I plan to start from the beginning with Directive 51 and see if rereading all three from start to finish in much quicker succession gives me a more satisfied feeling about the story. I really want to like this series a lot but at the moment I'm simply exhausted finishing the story and am satisfied that it wasn't a waste of time.
horrible book...boring and worse for an idea not heavily explored, predictable.
Enviros destroy much of civilization and the survivors band together to try and rebuild while fighting the ravening hordes of iron age enviro fanatics. Worse, the enviros have released viruses etc to destroy plastics and any modern coms/machines by breaking them done into useless slag.
The characters all sucked and were at best one dimensional. Modern day politics has the statist Dems as the driving force of what passes for civilization.
The personal loss of folks the central "heroes" knew was all it took to derail their war efforts. To hell w/the folks who are fighting BECAUSE these "brave leaders" have motivated them to do so, our lives are more important than yours...
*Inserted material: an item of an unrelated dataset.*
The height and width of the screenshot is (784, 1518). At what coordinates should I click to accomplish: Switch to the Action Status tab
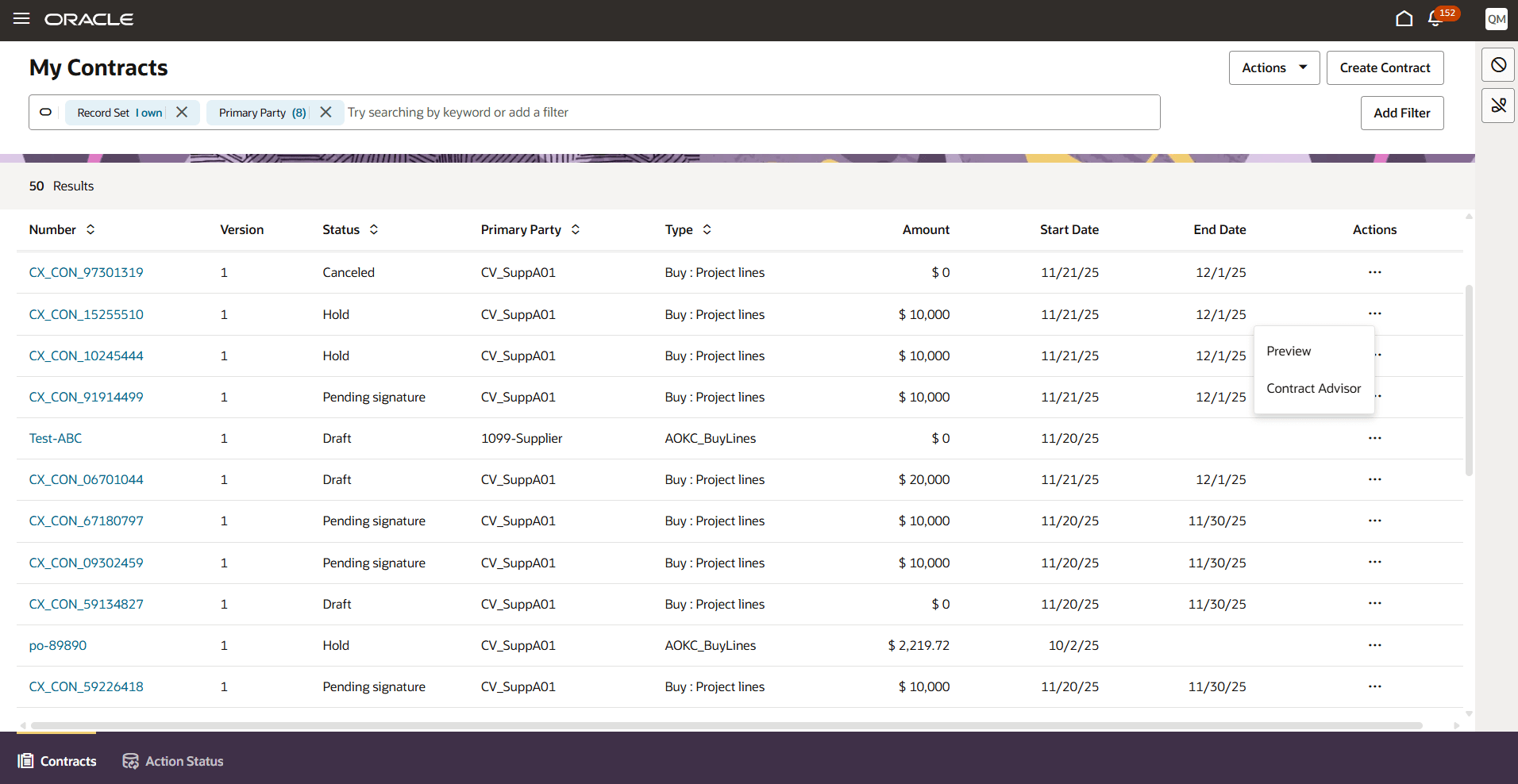tap(172, 760)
Too bad, the idea of enviro whackos going bugshit on the world while not new, sure doesn't get as much attention as the evil business types doing bad things to Mother Nature. Anyway, do not waste your time-there is nothing in this poorly written book worth wasting one's free time on
I have to hand it to Mr. Barnes, he created an extremely realistic, IMHO, post-apocalyptic world, with very human characters, for this trilogy. I've liked his stuff for some time, and he really kicked some serious butt, with this set. An unusual, demonic enemy, some "good" folks trying to not only survive, but rebuild the country, fraught with betrayal, and the motives of the different political factions, each wanting the country rebuilt on their own terms. With so many factions, pulling in so many directions, it's no surprise, that the end result isn't very satisfying to any of them. Somewhat of a surprise, is the explanation, in the last chapter, of the origin of "Daybreak". Just when you think all the loose ends were, sort of, tied up, Barnes tosses a firecracker into the midst. If you're into post-apocalyptic stories, you really should check out this trilogy. It's one of the better ones.
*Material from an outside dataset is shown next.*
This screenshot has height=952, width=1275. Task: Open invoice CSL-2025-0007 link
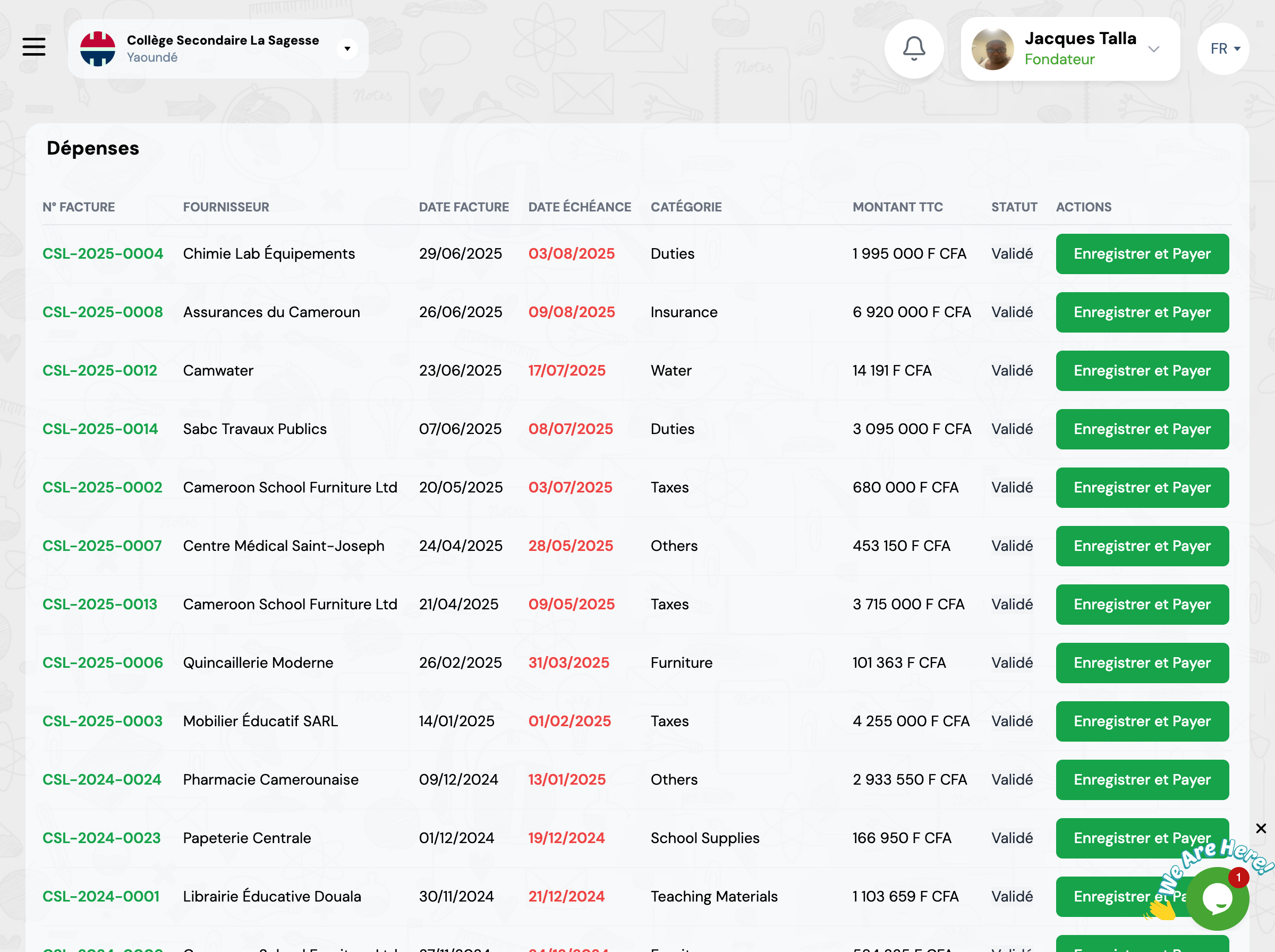(102, 546)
I got into this series by accident. I found the first one fair and the second one good. I'm back to fair for the last one. First, it has been too long since I read the previous book so I didn't remember who the characters are. More importantly, I no longer wanted to know what happened to them. I wound up skimming a lot so I could find out how it ended. Book two had covered how Daybreak works and the implications so this felt like just drawing it out.
I did like the speculation of ideas about where Daybreak ended at the end.
So this book hasn't been published yet, so I'm only going to talk about it in general terms. The novel picks up where the last left off, with our band of heroes trying to fight the Daybreak to regain control of the United States. The story is told in short chapters which switch rapidly between various viewpoint characters, both in the US and abroad. Barnes doesn't try to tie things up in a neat tidy bow by the end, but does come to a conclusion which makes sense.
My thanks to Ace for providing me an advanced reading copy of this novel, which I've been anticipating for some time.